I looked up from the computer a moment ago and noticed that Fox News was on...*shudder*. Completely accidental, I did not have control of the remote. I hopelessly reached for the remote control, digits flailing, but the laptop was too heavy. The bitter irony here is, living in my new location of Jakarta, I actually pay for my cable service (no more climbing telephone poles for me)...I pay to receive Fox News. - Bill O'Riley transcends sub-urban - There is actually a transaction that takes place - yes, voluntary exchange - that includes my being able to watch this programming (word choice intentional). Today's smattering of intelligence insulting banter was a predictable deluge of slander against the "liberal" media.

Bill O'Riley transcends sub-urban

The word "liberal" has become a popular tool of criticism, used by the political right to describe anyone who exhibits even a modicum of tolerance for anyone whose life style or political point of view differs from what Pat Robertson might slur between highballs and lines of coke off a 14-year old boy's bare ass. - Bill O'Riley transcends sub-urban - It's one of those inside jokes that took me a while to get, not because I'm an idiot, but because I'm not on the inside. I know people who take offense to this usage of the term. I've always found this interesting because such media is not directed to a general population, but a to demographic of people who explicitly identify with this brand of rhetoric.

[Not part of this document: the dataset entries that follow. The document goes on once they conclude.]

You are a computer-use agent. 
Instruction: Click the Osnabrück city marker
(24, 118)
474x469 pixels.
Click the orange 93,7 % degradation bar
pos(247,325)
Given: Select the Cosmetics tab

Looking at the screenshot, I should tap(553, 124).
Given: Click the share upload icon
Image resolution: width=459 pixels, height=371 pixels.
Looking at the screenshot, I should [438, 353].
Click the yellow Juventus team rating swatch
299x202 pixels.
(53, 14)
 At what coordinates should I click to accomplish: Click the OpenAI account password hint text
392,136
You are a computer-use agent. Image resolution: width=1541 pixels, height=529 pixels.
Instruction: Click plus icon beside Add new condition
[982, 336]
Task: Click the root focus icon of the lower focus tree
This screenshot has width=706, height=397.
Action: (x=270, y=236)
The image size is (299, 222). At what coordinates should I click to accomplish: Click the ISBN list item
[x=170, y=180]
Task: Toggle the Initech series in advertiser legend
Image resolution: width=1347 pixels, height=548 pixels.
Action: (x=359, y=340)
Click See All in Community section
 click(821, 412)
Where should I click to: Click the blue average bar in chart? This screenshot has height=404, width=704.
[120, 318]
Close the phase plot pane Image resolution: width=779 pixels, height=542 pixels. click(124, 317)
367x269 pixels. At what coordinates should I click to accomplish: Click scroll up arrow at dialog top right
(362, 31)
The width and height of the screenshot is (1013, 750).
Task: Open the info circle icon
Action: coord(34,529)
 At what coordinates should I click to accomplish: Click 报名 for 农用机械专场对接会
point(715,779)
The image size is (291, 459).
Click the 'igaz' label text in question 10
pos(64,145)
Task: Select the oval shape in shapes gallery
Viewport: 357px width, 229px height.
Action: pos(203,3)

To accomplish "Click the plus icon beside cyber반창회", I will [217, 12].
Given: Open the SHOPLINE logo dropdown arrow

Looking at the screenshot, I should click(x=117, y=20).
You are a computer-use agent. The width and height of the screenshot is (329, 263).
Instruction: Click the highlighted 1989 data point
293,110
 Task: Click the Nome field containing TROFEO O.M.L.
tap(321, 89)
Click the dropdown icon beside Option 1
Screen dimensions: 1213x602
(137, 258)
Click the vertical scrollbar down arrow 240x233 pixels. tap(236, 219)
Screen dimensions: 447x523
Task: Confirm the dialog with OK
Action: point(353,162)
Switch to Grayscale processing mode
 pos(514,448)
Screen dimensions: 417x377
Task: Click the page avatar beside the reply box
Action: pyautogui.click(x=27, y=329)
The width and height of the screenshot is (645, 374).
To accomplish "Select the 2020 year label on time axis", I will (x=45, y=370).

Bill O'Riley transcends sub-urban

I don't take offense for three reasons:
  1. These "liberals" they speak of are a little too far right for my own flavor. I'm a registered socialist...and even those green schmucks come off a little candy-assed for my taste.
  2. If I were listening to one of these programs, it was by accident and I deserve to be insulted.
  3. The root of the word liberal is "liberalism", an early 18th century brand of political-economic thought that most closely resembles the present "conservative" political right. Knowing this rather obscure bit of trivia, I even find self-proclaimed "liberals" a little silly...one of my own little inside jokes that nobody gets.
Bill O'Riley transcends sub-urban

The O'Riley Factor is apparently a rather popular show. I'm not sure if it amounts to dedicated viewers, or the addition of horrified passersby who can't tear their eyes from the bloody, twisted wreck of intellectual integrity displayed before them. Anywho, the phrase which caught my attention this evening was not "liberal", but the use of a current nomenclature of popular culture: Bill O'Riley, completely straight faced (not sure if I could even do it) replaced the word "liberal" with "hater". Upon hearing this, I looked up to see a picture of Al Franken as a radio show host with the tagline of "liberal media", or something like that. I promptly lost interest in delving deeper. However, I couldn't shake the "hater" comment...especially when he used it repeatedly throughout the segment while interviewing a communications professor from a respected university.

Bill O'Riley transcends sub-urban

So, how is Bill O'Riley right? Generally, intellectually arrogant people (like myself) have a rather grim outlook on the level of intelligence of the general population. I believe Grand Old Bill (B has a P sound in the Arabic language...another inside joke) feels much the same way. This is why he, and his "news" colleagues, devote such considerable effort to thought provoking dialogue and critical political commentary.

Bill O'Riley transcends sub-urban

I am of the belief that he thinks his audience is a touch slow, and I tend to agree. So, to better with those less literate, he's loosened his power tie just a little bit, turned his ball cap to the side, and started droppin' k-nowledge for all da shorties out there. Good job Bill. Way to honor those rating points.